**What you are asked to do:** After locating the line with "O nas (130, 27)", reproduce it and all following lines of the listing below exactly, stopping only at the final line.

*****

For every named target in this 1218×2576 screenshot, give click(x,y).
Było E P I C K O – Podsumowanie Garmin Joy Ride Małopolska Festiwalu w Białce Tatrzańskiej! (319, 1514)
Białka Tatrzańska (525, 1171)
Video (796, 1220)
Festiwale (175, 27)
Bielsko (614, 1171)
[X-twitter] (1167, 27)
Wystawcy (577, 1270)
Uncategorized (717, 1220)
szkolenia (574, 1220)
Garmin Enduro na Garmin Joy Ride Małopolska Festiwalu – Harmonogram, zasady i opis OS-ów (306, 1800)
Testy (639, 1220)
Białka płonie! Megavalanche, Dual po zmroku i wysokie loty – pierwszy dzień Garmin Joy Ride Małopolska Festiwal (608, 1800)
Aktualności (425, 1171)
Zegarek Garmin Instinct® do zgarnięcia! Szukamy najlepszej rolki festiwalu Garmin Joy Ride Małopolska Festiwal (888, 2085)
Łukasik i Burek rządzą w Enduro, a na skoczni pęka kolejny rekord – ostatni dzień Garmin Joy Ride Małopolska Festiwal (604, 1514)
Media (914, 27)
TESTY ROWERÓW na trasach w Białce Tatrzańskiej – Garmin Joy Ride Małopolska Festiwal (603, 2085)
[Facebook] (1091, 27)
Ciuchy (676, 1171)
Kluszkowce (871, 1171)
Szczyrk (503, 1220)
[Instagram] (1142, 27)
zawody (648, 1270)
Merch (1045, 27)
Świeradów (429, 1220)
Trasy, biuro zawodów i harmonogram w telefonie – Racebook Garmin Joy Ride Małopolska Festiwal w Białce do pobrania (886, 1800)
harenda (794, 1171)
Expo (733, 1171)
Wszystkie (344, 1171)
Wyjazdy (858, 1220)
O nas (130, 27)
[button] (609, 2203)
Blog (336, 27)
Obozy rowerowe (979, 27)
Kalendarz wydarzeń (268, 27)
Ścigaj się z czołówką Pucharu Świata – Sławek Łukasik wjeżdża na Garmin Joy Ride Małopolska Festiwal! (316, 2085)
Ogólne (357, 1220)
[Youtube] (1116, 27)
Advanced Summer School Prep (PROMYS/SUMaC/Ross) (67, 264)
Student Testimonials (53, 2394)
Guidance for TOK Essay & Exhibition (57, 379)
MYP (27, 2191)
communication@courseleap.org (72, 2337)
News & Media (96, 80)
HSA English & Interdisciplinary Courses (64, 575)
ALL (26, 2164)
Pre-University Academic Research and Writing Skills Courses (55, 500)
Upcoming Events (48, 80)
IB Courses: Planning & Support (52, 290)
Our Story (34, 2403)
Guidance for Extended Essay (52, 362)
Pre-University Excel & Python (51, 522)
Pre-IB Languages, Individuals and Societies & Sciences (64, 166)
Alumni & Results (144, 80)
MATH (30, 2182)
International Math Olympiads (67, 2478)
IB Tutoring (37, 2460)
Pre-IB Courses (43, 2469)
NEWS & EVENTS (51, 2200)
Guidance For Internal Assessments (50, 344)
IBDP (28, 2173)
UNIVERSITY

*****

**Answer to this task:**
O nas (130, 27)
[button] (609, 2203)
Blog (336, 27)
Obozy rowerowe (979, 27)
Kalendarz wydarzeń (268, 27)
Ścigaj się z czołówką Pucharu Świata – Sławek Łukasik wjeżdża na Garmin Joy Ride Małopolska Festiwal! (316, 2085)
Ogólne (357, 1220)
[Youtube] (1116, 27)
Advanced Summer School Prep (PROMYS/SUMaC/Ross) (67, 264)
Student Testimonials (53, 2394)
Guidance for TOK Essay & Exhibition (57, 379)
MYP (27, 2191)
communication@courseleap.org (72, 2337)
News & Media (96, 80)
HSA English & Interdisciplinary Courses (64, 575)
ALL (26, 2164)
Pre-University Academic Research and Writing Skills Courses (55, 500)
Upcoming Events (48, 80)
IB Courses: Planning & Support (52, 290)
Our Story (34, 2403)
Guidance for Extended Essay (52, 362)
Pre-University Excel & Python (51, 522)
Pre-IB Languages, Individuals and Societies & Sciences (64, 166)
Alumni & Results (144, 80)
MATH (30, 2182)
International Math Olympiads (67, 2478)
IB Tutoring (37, 2460)
Pre-IB Courses (43, 2469)
NEWS & EVENTS (51, 2200)
Guidance For Internal Assessments (50, 344)
IBDP (28, 2173)
UNIVERSITY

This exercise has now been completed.